# Data Science Project: Planning Stage (Individual)
**Course: DSCI 100-008**  
**Student: Roger Zane (42644237)**


In [None]:
library(tidyverse)

players  <- read_csv("https://raw.githubusercontent.com/rogerzch/dsci100-planning/main/players.csv")
sessions <- read_csv("https://raw.githubusercontent.com/rogerzch/dsci100-planning/main/sessions.csv")


In [None]:
players
sessions

## Data Description

The `players.csv` dataset contains 196 unique players and 7 variables:
- the player’s name (`name`)
- game experience (`experience`)
- subscription status to the newsletter (`subscribe`, TRUE/FALSE)
- the player’s hashed email (`hashedEmail`)
- total hours the player has spent on the server (`played_hours`, numeric)
- the player’s age in years (`Age`, numeric)
- the player’s gender (`gender`)

The `sessions.csv` dataset contains 1,535 play sessions and 5 variables:
- the player’s hashed email (`hashedEmail`)
- login time of the session (`start_time`)
- logout time of the session (`end_time`)
- original record for the session start (`original_start_time`)
- original record for the session end (`original_end_time`)

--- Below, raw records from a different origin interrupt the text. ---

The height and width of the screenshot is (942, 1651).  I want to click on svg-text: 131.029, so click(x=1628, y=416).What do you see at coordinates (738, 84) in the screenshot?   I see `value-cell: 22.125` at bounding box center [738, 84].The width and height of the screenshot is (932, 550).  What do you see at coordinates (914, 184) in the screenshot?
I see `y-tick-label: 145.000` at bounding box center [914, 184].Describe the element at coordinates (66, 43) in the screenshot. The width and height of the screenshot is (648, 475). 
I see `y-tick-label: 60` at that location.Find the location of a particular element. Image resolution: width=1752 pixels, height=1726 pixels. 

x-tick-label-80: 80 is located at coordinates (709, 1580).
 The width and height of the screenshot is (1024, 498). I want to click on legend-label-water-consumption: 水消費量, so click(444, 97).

These data were collected from the PLAICraft Minecraft research server: player characteristics were self-reported, and each login–logout event was automatically logged by the server as a play session.  

There are some data quality issues to consider. First, some variables contain missing values (for example `Age`). Second, many players have `played_hours` equal to zero, which may correspond to people who signed up but barely played.   

These issues could bias estimates of player behaviour and peak usage, and may lead to misleading conclusions in the later prediction stage.


## Broad & Specific question

I focus on the demand forecasting question: which time windows are most likely to have large numbers of simultaneous players, so that the research team can ensure adequate server capacity and licenses.

My specific question is: Can time-of-day information, such as the hour of day and whether the time falls on a weekday or a weekend, be used to predict the average number of concurrent players on the server in a given one-hour window?

To address this question, I will use the `sessions.csv` data. First, I will convert the `start_time` variable to a date-time object and use `mutate` to extract the calendar date and the hour of day (0–23) for each session. Then, following the group-by and summarize patterns we used in class, I will `group_by` date and hour and `summarize` the number of unique `hashedEmail` values to obtain the number of players online in each hour. This will give an hourly-level dataset with one row per hour and a numerical response variable equal to the (average) number of concurrent players. In later stages of the project, this hourly-level dataset can be used to fit a predictive model, such as a k-nearest neighbours regression, with the time-of-day variables as explanatory predictors.